Petition: Lord Jesus, restore my innocence so I can draw nearer to you. 1. Two Visions: Again the poor disciples seem to miss the point, so Jesus sternly speaks to them: "Do not stop them!" Today many of us also fail to understand, and by our lack of understanding we prevent children from coming to Jesus. We think there are so many important activities for them to do—they need to keep up with the other kids, they need to compete, they need to do what they want—and the world heartily agrees. "Let the little children come to 'me,'" it says with the raspy voice of a wolf in sheep's clothing. Only Jesus has the courage to insist, "Bring them to me, now." Why is Jesus so anxious to touch, bless, teach and receive these children? Might it be that this is the critical age for them to know and love him as a friend? Do I do enough to let this happen, or do the customs of the world dwarf my efforts? To whom should my efforts belong?
2. "To Such as These" We all struggle to "enter the Kingdom" every day. We tend to be impatient to grow up and be independent. But then, as adults, we wish we had the innocence and simple lives of children, so better to love God. What has become of our innocence? We now know good and evil, and evil makes its presence felt, like the ring carried by Frodo in The Lord of the Rings. Is innocence worth preserving? Is it possible to recover? Our Lord suggests "yes" to both questions. If I desire to fight for the Kingdom, my battle should start by defending innocence, the only door to the Kingdom. Do I fight for it at home, in the media, on the Internet, at school, in the neighborhood, at work?
3. Receiving the Kingdom: "Whoever does not receive the kingdom of God as a little child" applies to me each day of my life. Now, the grace of baptism does not disappear. It is renewed each time I pray, each time I offer God my life and day, and each time I prayerfully listen to his Word speak to me. So also, each time I gaze upon Jesus through the eyes of Mary with a rosary in hand, and each time I thank God for his many blessings. The more I experience Christ in the sacraments of the Eucharist and reconciliation, the more powerfully he renews this grace of receiving the Kingdom. The one common condition—that I trust like a little child—is the act of faith through which I enter in contact with the King. Innocence can be recovered and restored, but not without a childlike faith. How deliberately do I exercise this rejuvenating faith?
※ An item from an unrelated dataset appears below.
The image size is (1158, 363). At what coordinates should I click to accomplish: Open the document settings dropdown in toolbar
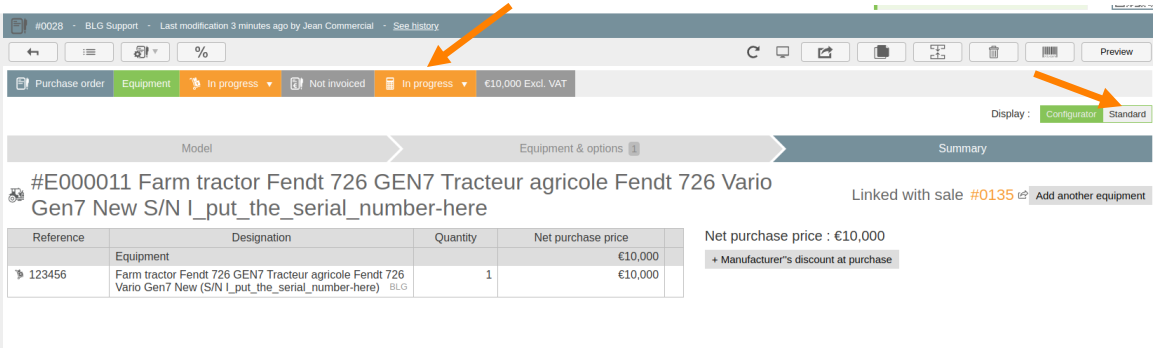coord(145,52)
Do I desire that Jesus take me up in his arms, lay his hands on me, and bless me each day?
Conversation with Christ: Dear Lord, renew my relationship with you. Make it as simple and sincere as that of a child. Renew my innocence as I strive to love you without pride or vanity. Increase my faith, as total and pure as when I was a child, so that I can live my baptism to the full.
Resolution: I will commit to fight for innocence in a more practical way: control the use of Internet or TV at home, get my children involved in a faith/virtue program, pray with them at night, take my family to confession, study Pope Saint John Paul II's Theology of the Body, find a chastity program for young adolescents, etc.